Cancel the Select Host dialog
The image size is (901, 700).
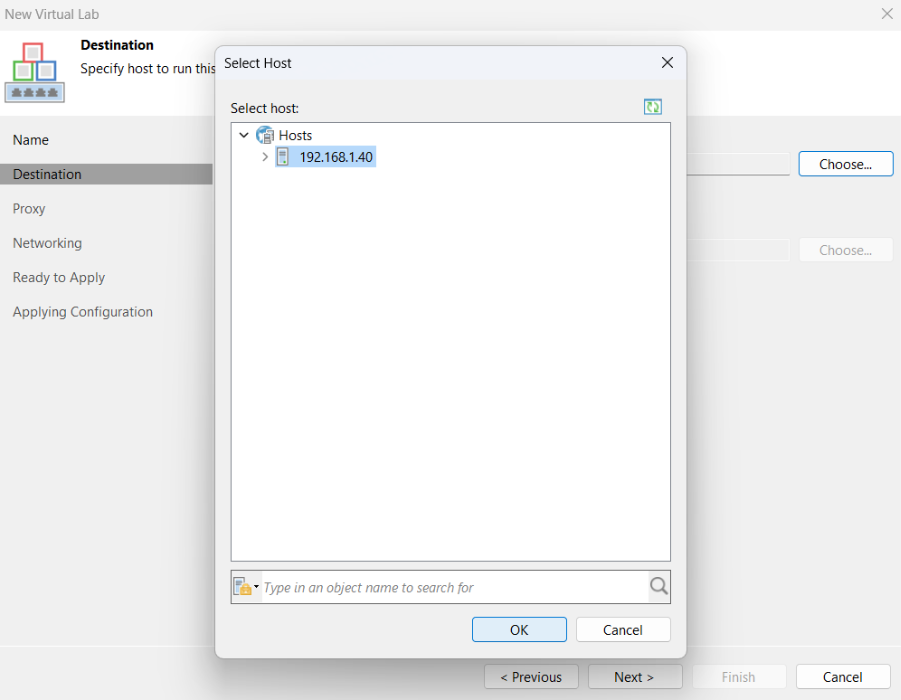click(x=623, y=630)
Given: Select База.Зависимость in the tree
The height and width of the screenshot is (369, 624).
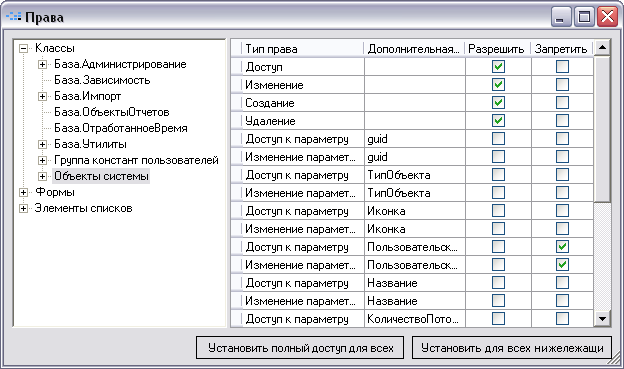Looking at the screenshot, I should point(102,80).
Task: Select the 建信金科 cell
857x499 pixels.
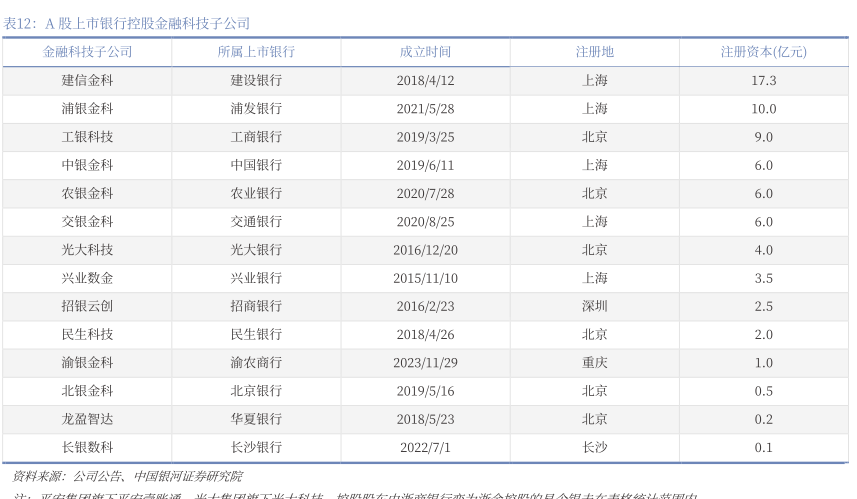Action: 87,80
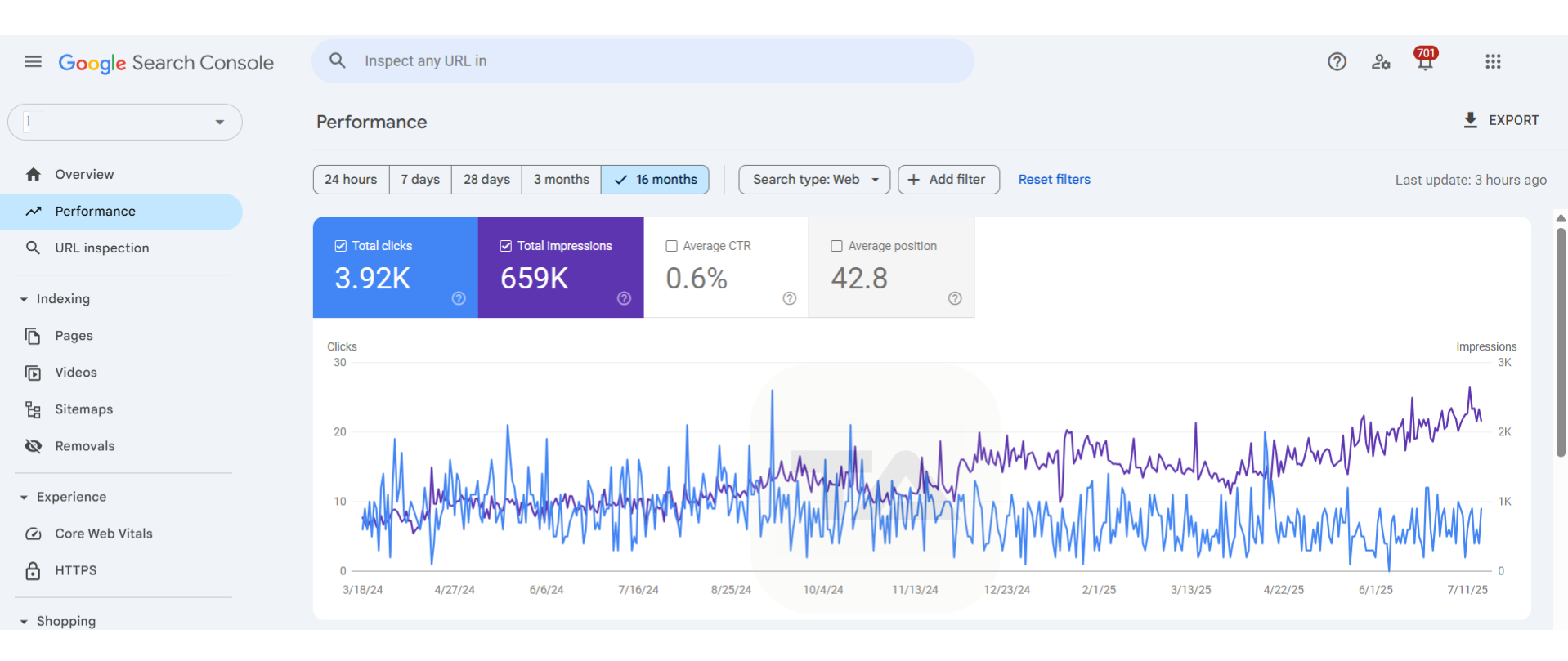Open user and settings management icon
This screenshot has height=661, width=1568.
point(1381,61)
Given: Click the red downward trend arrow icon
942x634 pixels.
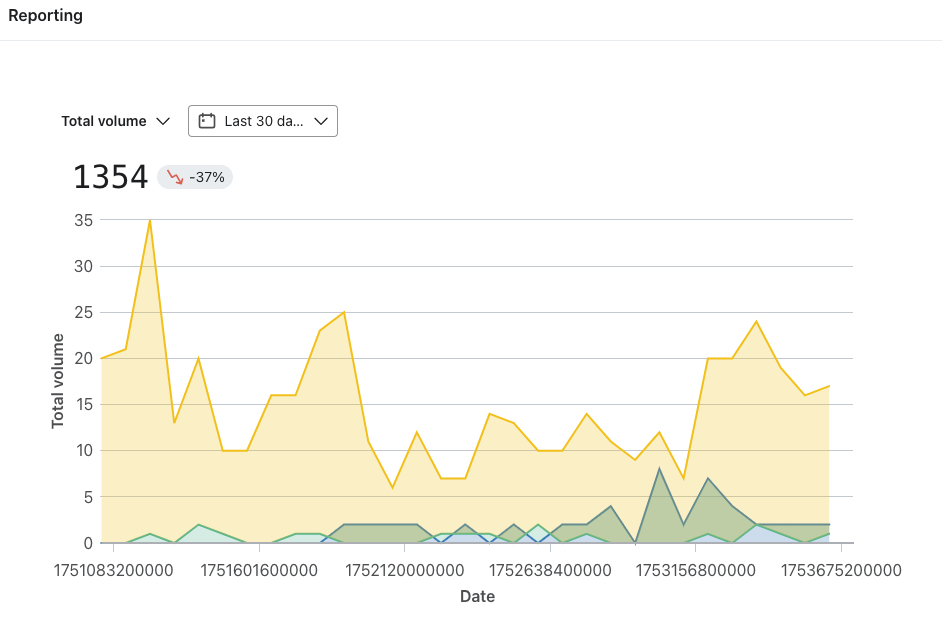Looking at the screenshot, I should point(175,177).
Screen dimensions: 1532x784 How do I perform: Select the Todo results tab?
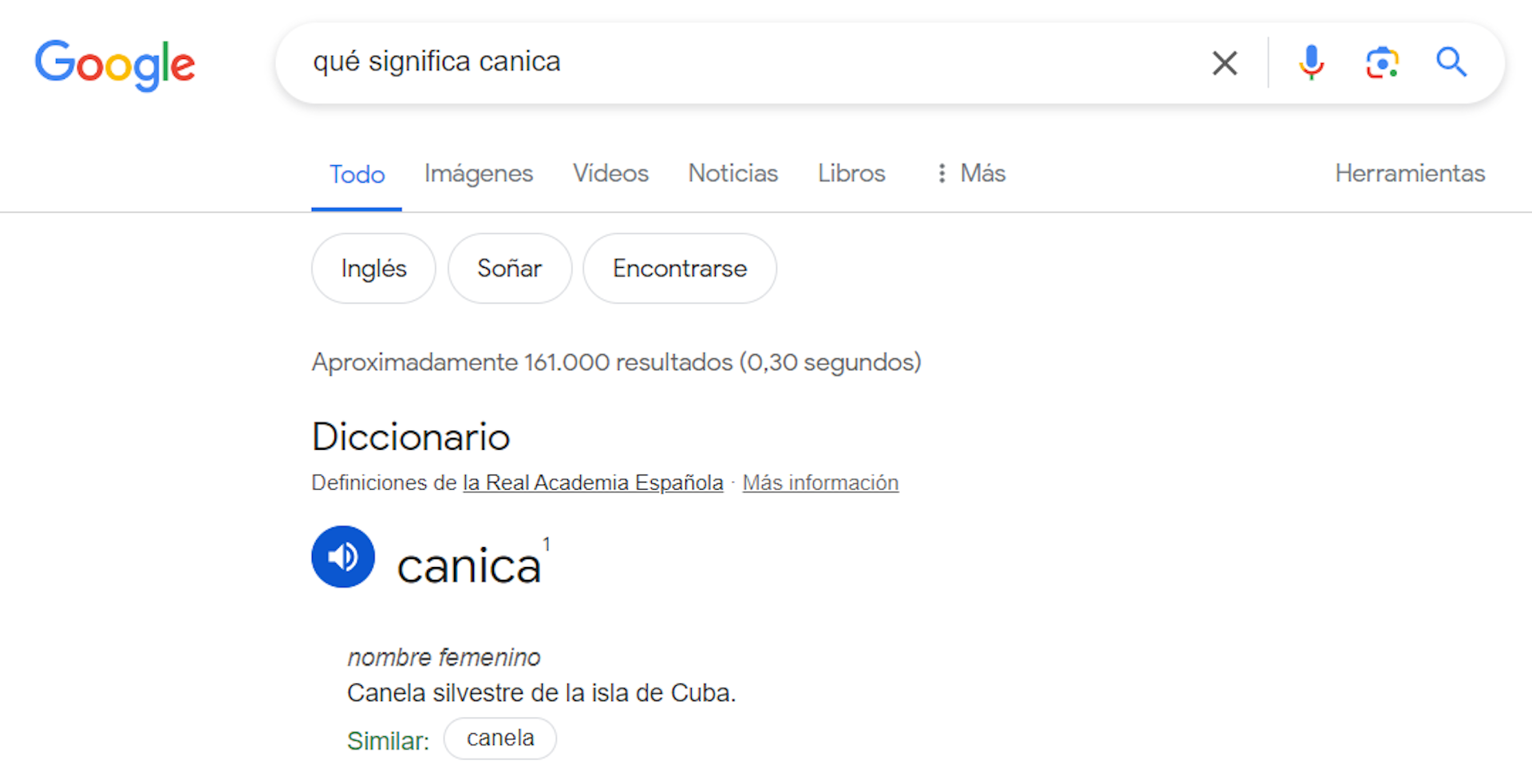pos(357,174)
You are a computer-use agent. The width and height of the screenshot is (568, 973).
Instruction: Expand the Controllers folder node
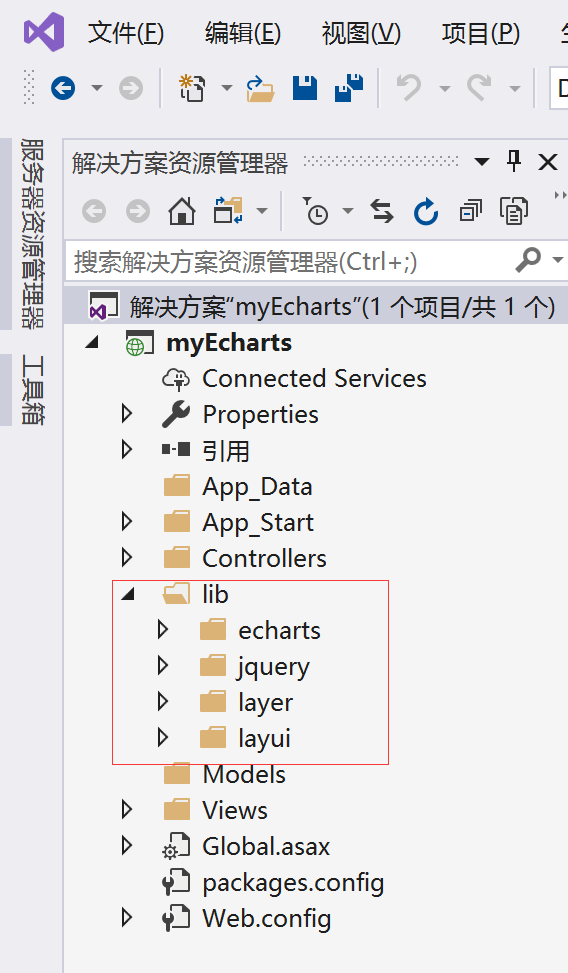127,558
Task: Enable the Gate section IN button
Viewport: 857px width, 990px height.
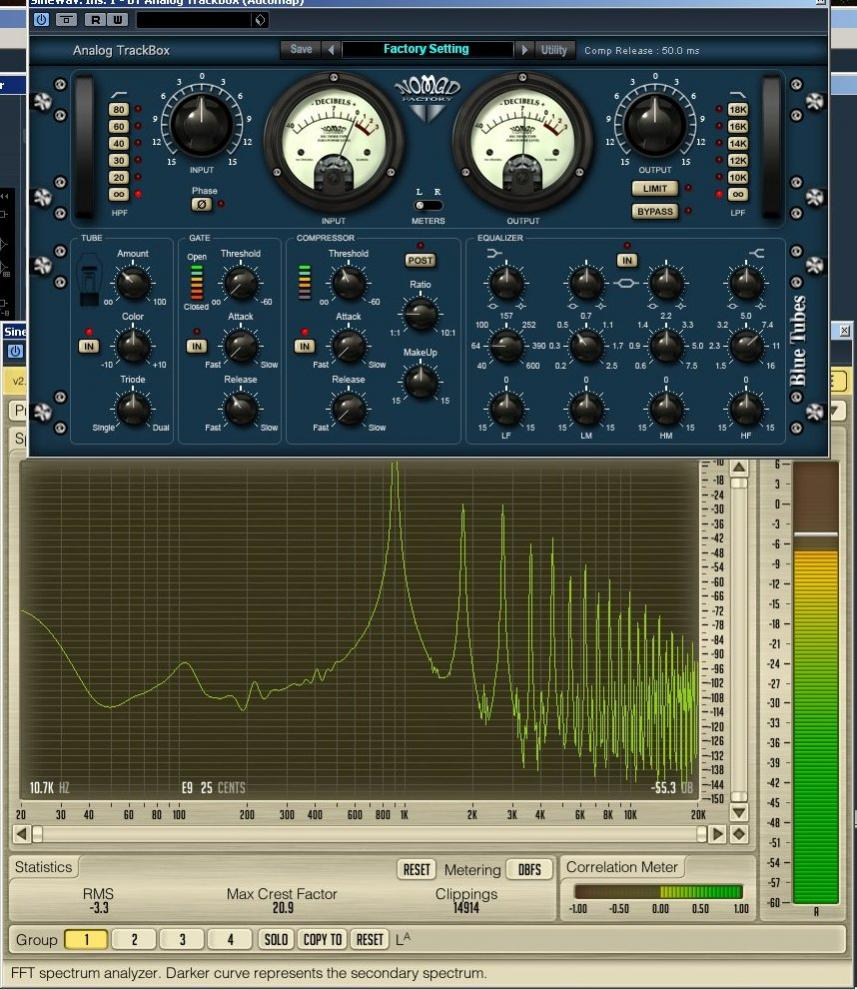Action: point(196,346)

> **Exercise objective**
Everything from the line with "942x634 pixels." through the final line of the records above should be written out exactly, minus the pictures.

> **Output for this exercise**
942x634 pixels.
Looking at the screenshot, I should point(175,177).
Screen dimensions: 1532x784 How do I perform: Select the Todo results tab?
pos(357,174)
You are a computer-use agent. The width and height of the screenshot is (568, 973).
Instruction: Expand the Controllers folder node
127,558
Task: Enable the Gate section IN button
Viewport: 857px width, 990px height.
Action: point(196,346)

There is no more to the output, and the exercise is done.